Since COVID-19 has begun, the attacks on healthcare providers has increased significantly. Factors contributing to such attacks include, but aren’t limited to:
Decentralized business operations
Emergency COVID-19 facilities set up without planned security of IT infrastructure
A significant rise in the amount of patient health data stored by healthcare organizations
Telehealth, and remote workers flung around the world almost overnight, opening up security gaps
Here are the five things healthcare providers can do to protect against ransomware attacks:
Maintain IT hygiene. Make sure you’re practicing basic IT hygiene, which includes installing all the latest patches, shutting down RDP entirely (or putting it behind a VPN), and making regular back-ups and keeping them offsite where attackers can’t find them. It also includes applying multifactor authentication to services hosting the most sensitive data in your organization. These are just some of the fundamental steps you can take to protect yourself and your network today.
Educate your users. Teach them about the importance of strong passwords and roll out two-factor authentication wherever you can. Educate them on phishing, which is one of the main delivery mechanisms for ransomware.

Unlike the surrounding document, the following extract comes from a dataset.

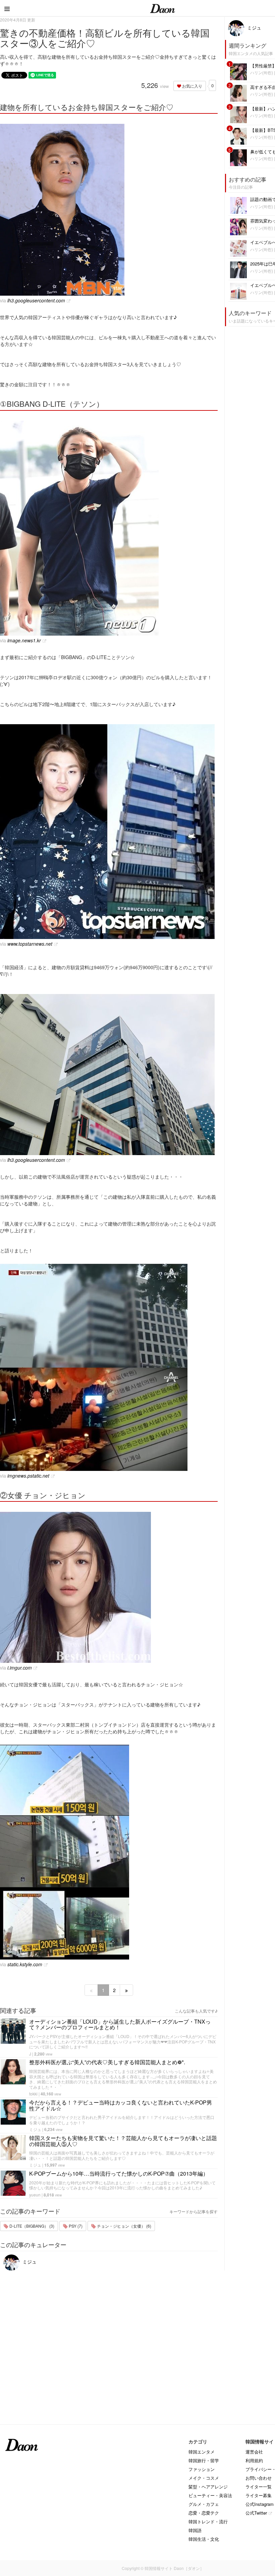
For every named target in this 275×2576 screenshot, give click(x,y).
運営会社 (254, 2451)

Minimize the risk of lateral movement within your network. Segment LANs into smaller, isolated zones or VLANs that are secured and connected by the firewall. Be sure to apply suitable IPS policies to rules governing the traffic traversing these LAN segments in order to prevent exploits, worms, and bots from spreading between LAN segments. And if an infection hits, automatically isolate infected systems until they can be cleaned up.
Use endpoint detection and response (EDR) tools with your endpoint protection. Targeted ransomware today isn’t just about stopping one piece of malware; it’s about stopping an active adversary and disrupting the attack chain that puts them in a position to run the malware. Ensure every endpoint is protected and up to date. A device not functioning correctly may not be protected and could be vulnerable to a ransomware attack. Use tools like EDR, which allow you to ask detailed questions so that you can hunt for active adversaries and identify advanced threats in your network. Once you do, EDR also helps you take appropriate actions quickly to stop such threats.
Close the gap with human intervention. Computers, automation, and tools are amazing but human intellect, pattern recognition, and our ability to apply context provide an even more formidable defense. Managed detection and response (MDR) services are critical here. Pairing your internal IT and security teams with an external team of elite threat hunters and response experts helps provide actionable advice for addressing the root causes of recurring incidents.